§ **What you need to do**: Copy out the records that begin with the line containing "Given: Click edit" and end with the line containing "Looking at the screenshot, I should (x=60, y=57).", both included, word for word, leaving out the pictures.

§ **Data section**:
··········
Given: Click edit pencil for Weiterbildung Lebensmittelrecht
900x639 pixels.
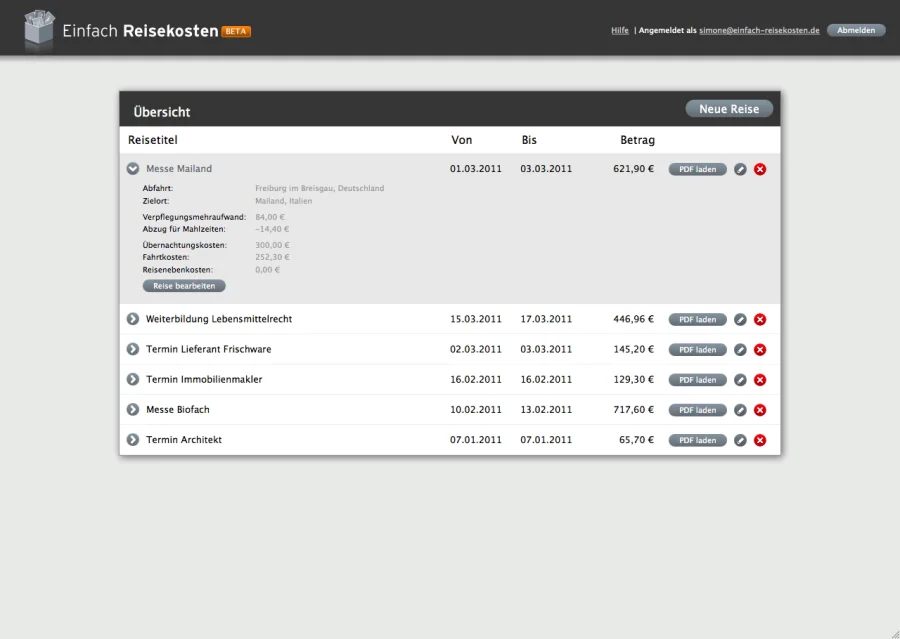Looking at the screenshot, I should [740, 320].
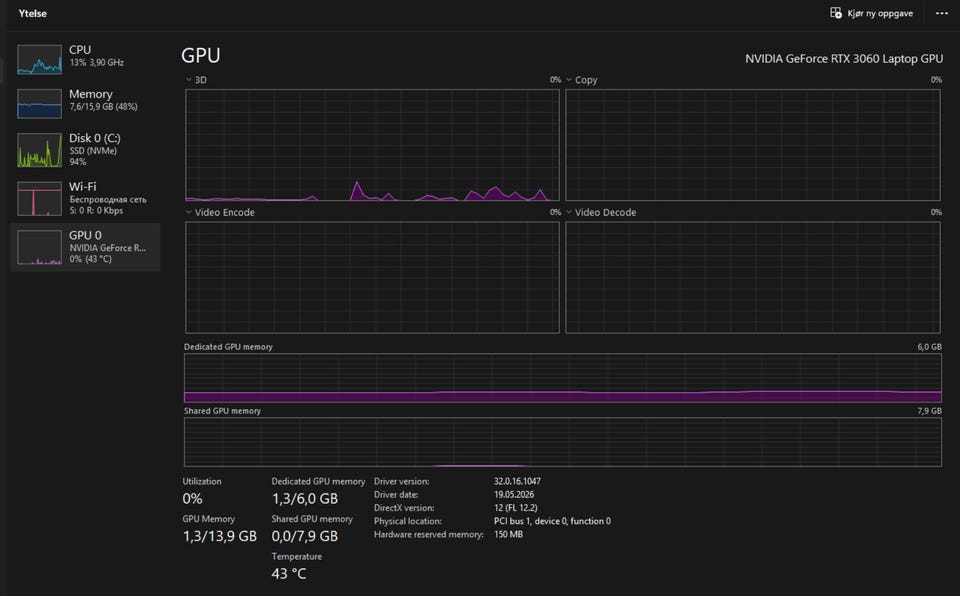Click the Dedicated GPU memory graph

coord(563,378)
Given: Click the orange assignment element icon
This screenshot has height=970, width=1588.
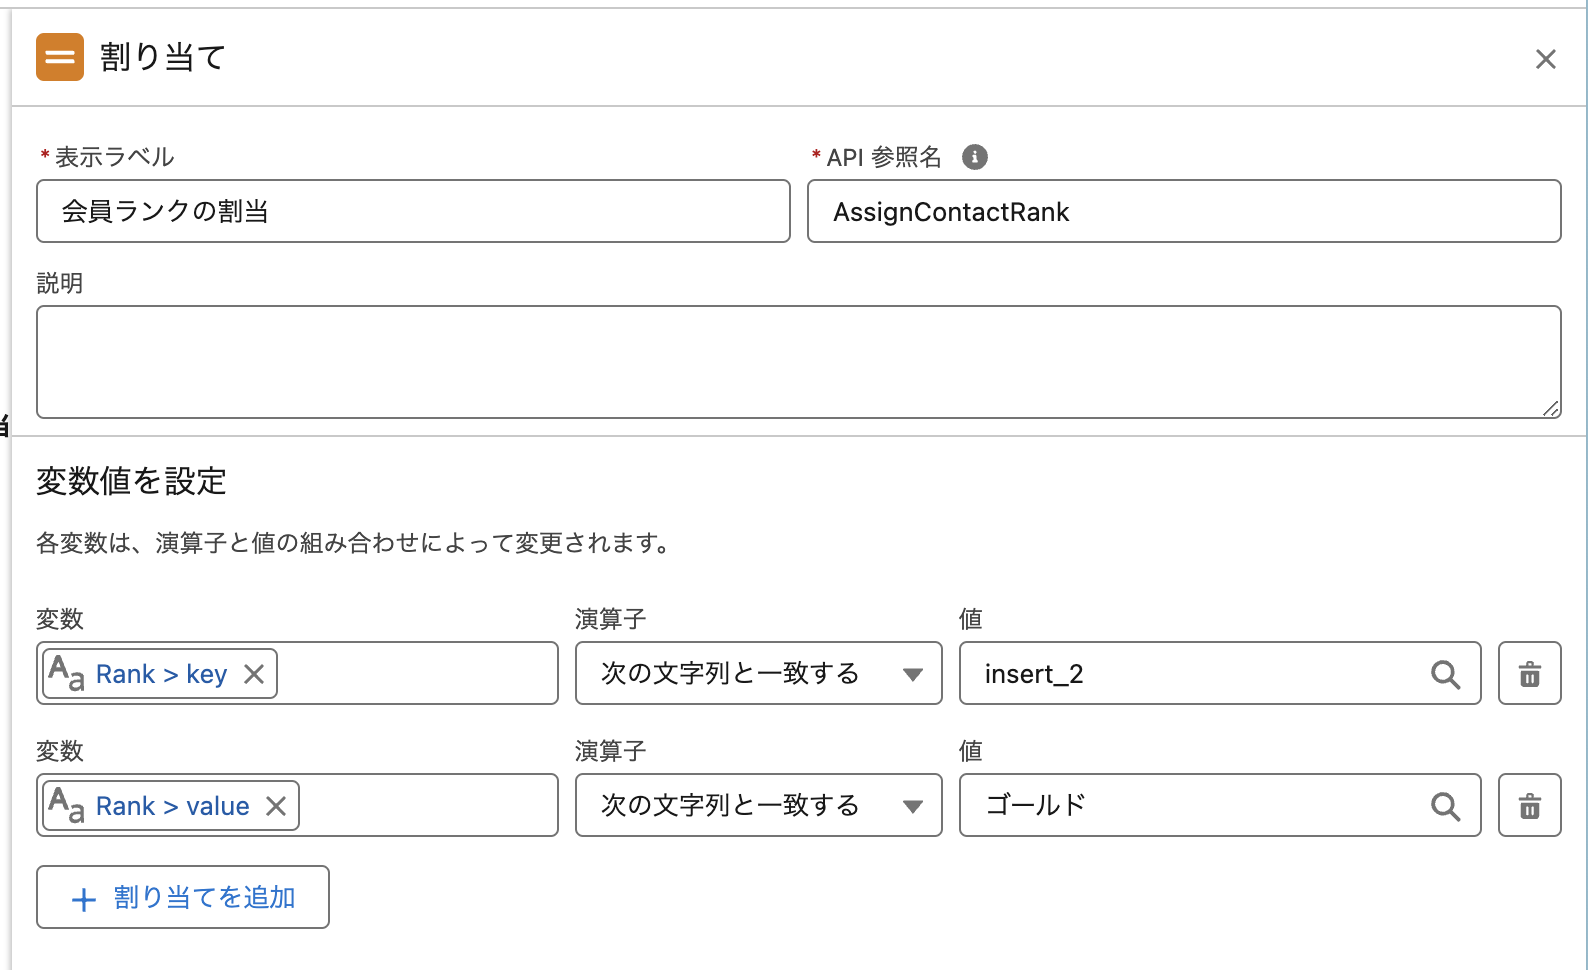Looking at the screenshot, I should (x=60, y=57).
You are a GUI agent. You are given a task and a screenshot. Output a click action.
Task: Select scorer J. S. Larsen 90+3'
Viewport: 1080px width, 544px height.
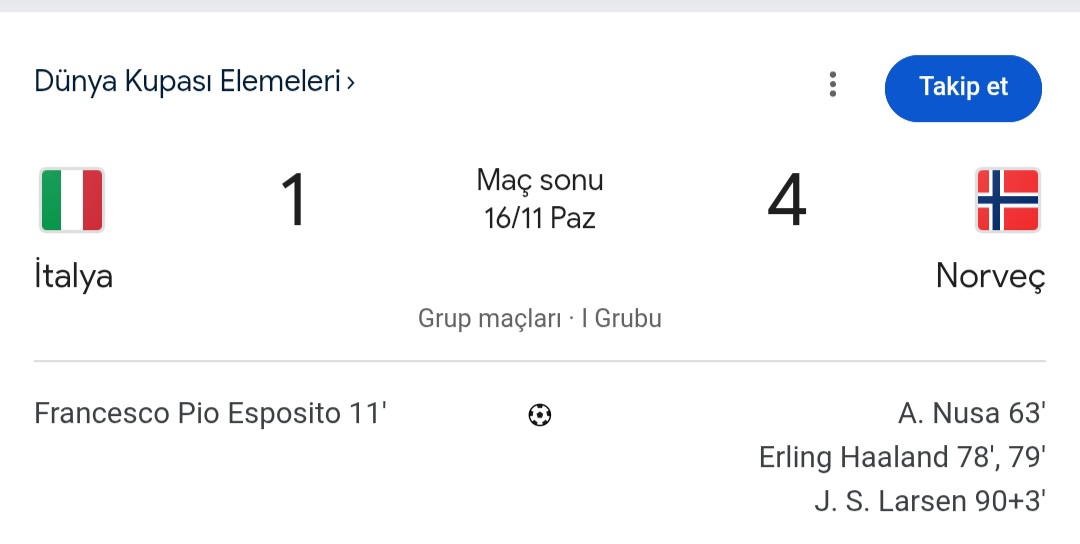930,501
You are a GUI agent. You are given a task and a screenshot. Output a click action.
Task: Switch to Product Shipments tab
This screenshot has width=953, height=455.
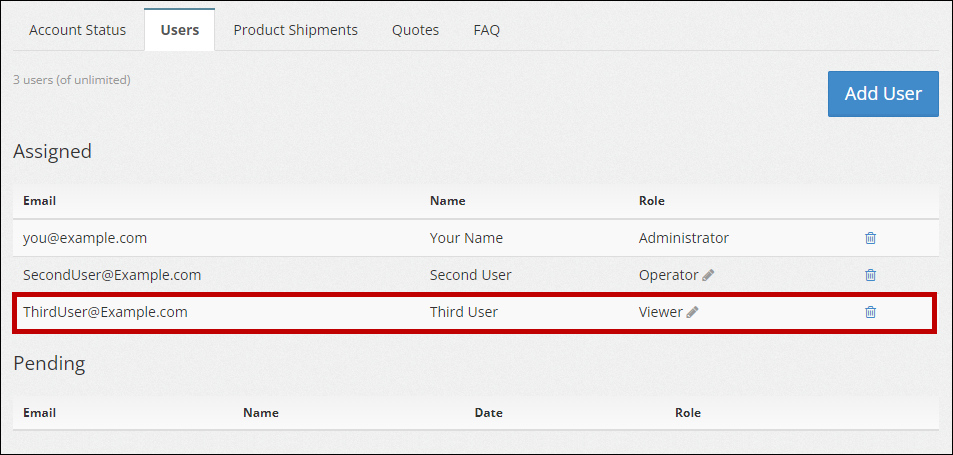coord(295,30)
··········
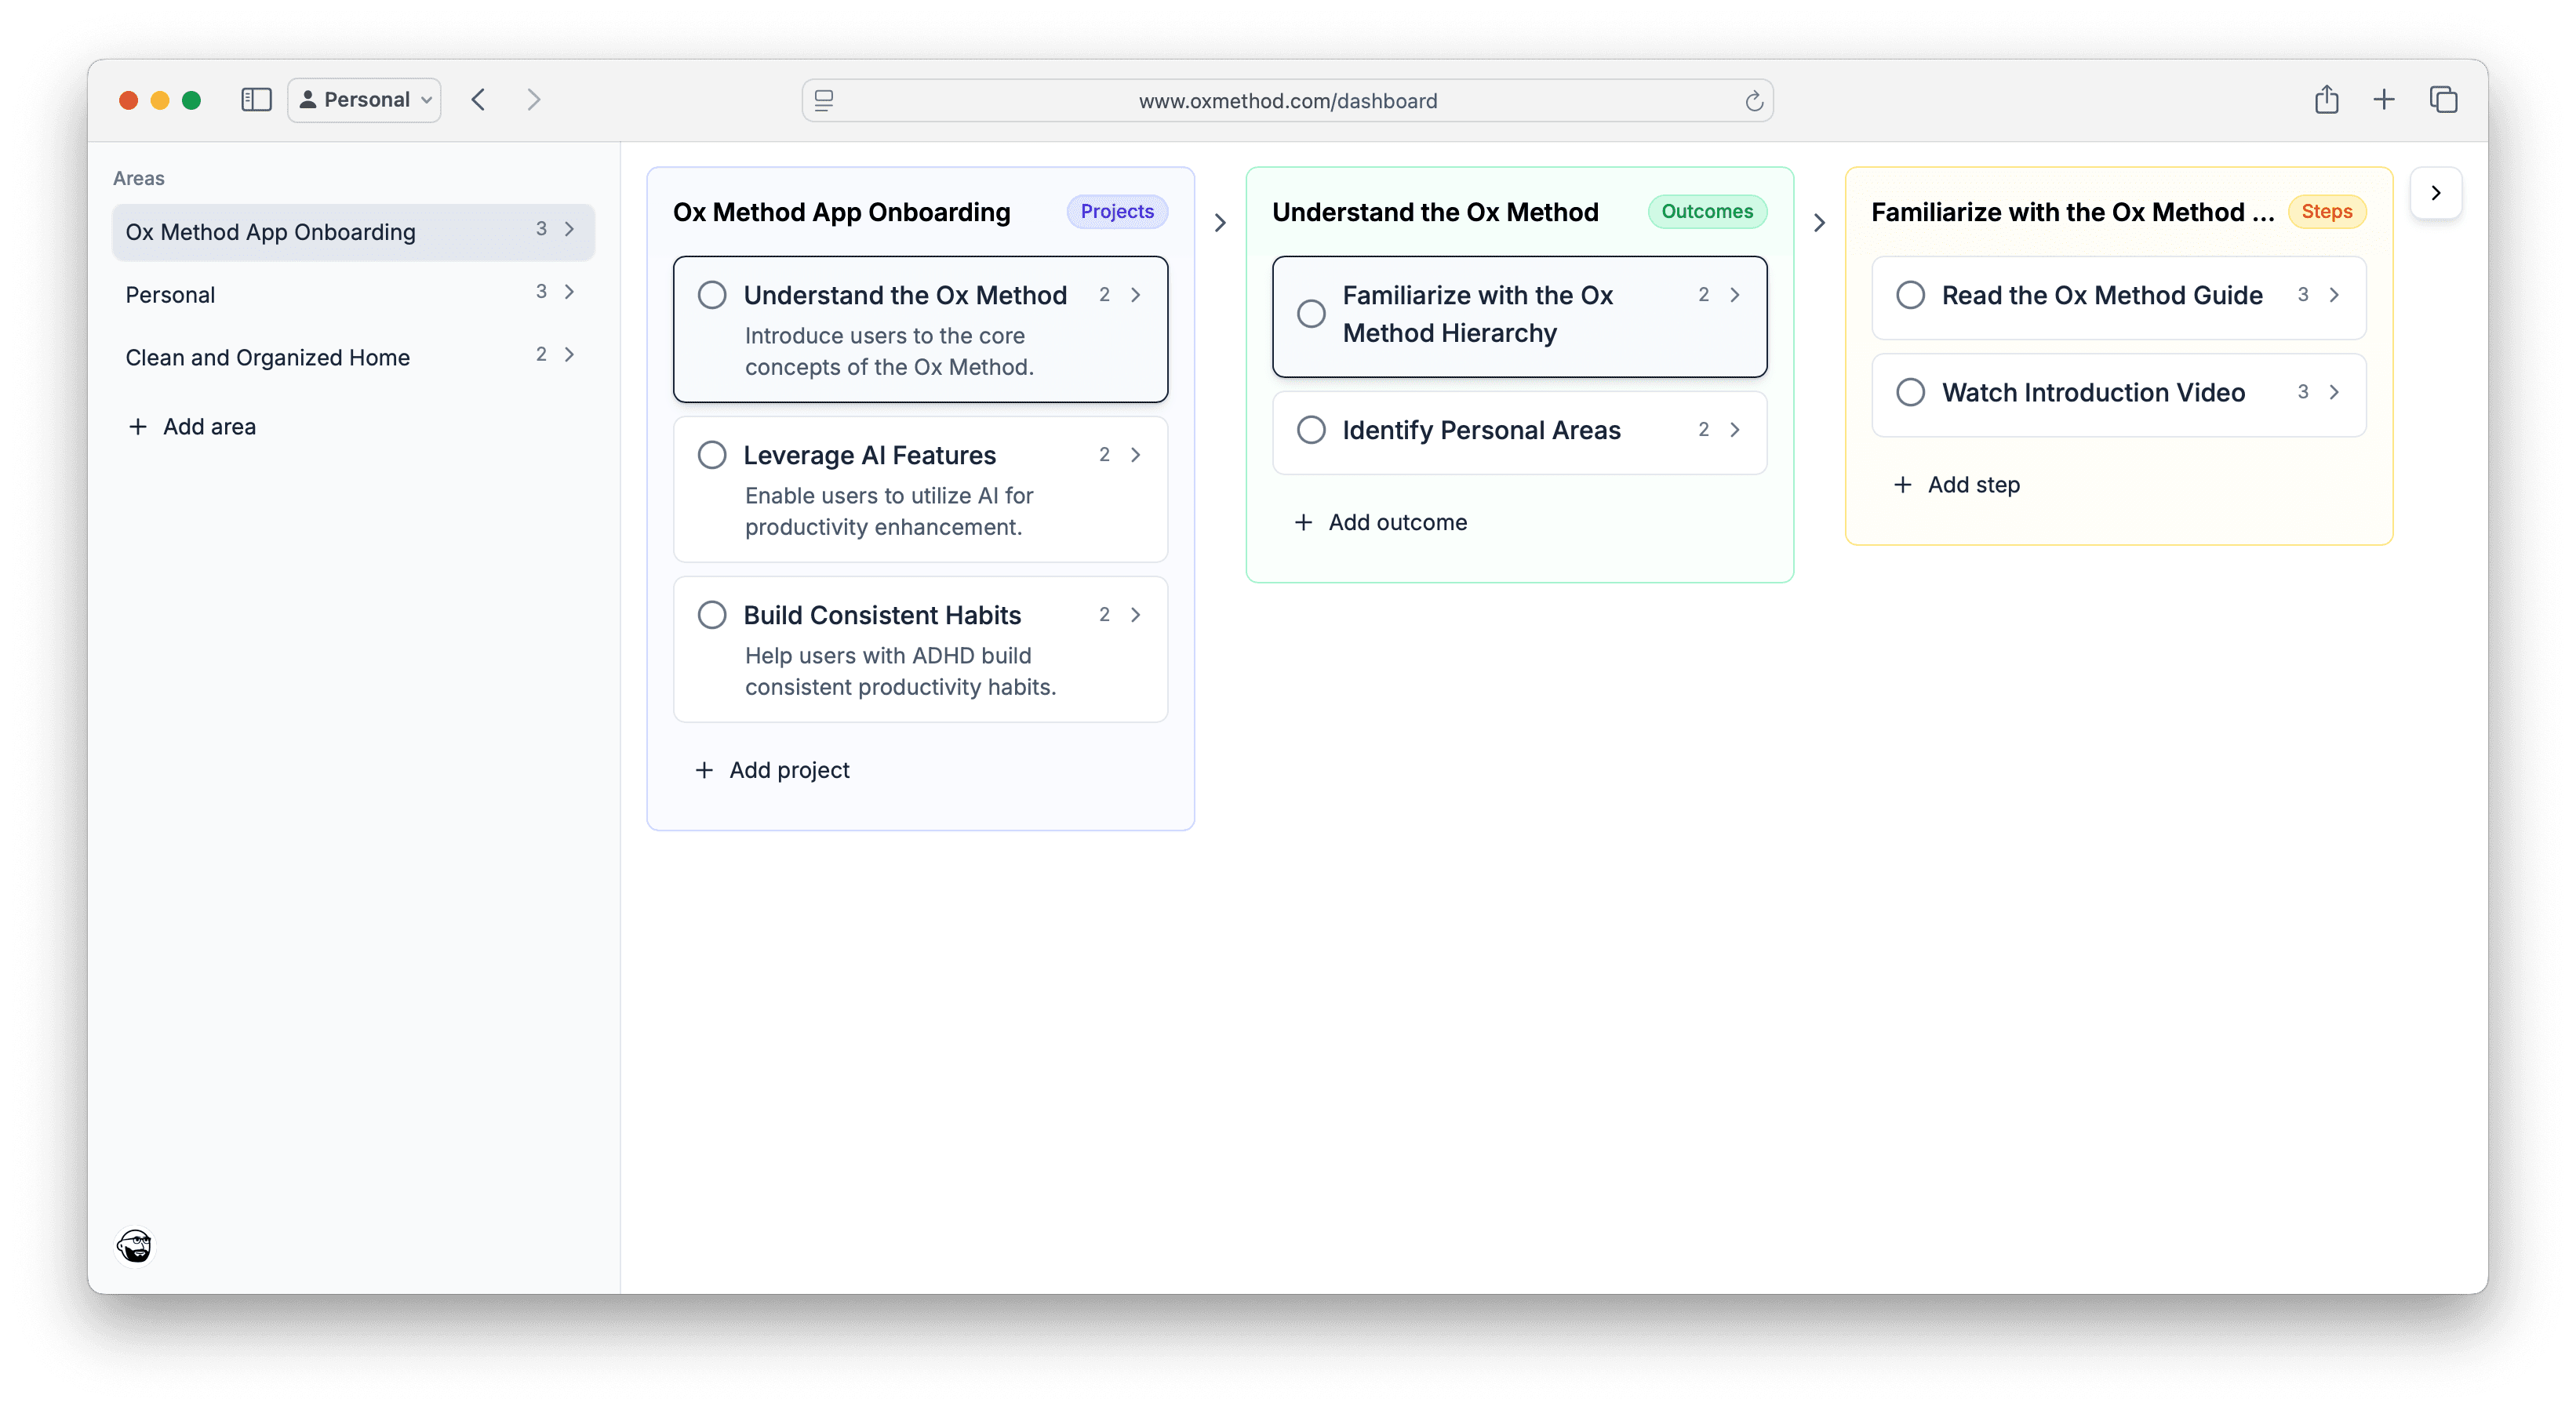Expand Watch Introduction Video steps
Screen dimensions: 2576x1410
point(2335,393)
··········
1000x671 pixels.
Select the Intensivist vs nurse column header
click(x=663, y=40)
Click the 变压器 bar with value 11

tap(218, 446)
··········
§ **Correct response**:
Given: Click edit pencil for Weiterbildung Lebensmittelrecht
900x639 pixels.
Looking at the screenshot, I should [740, 320].
Click the Dedicated GPU memory graph

coord(563,378)
Given: Click the orange assignment element icon
This screenshot has height=970, width=1588.
Looking at the screenshot, I should (x=60, y=57).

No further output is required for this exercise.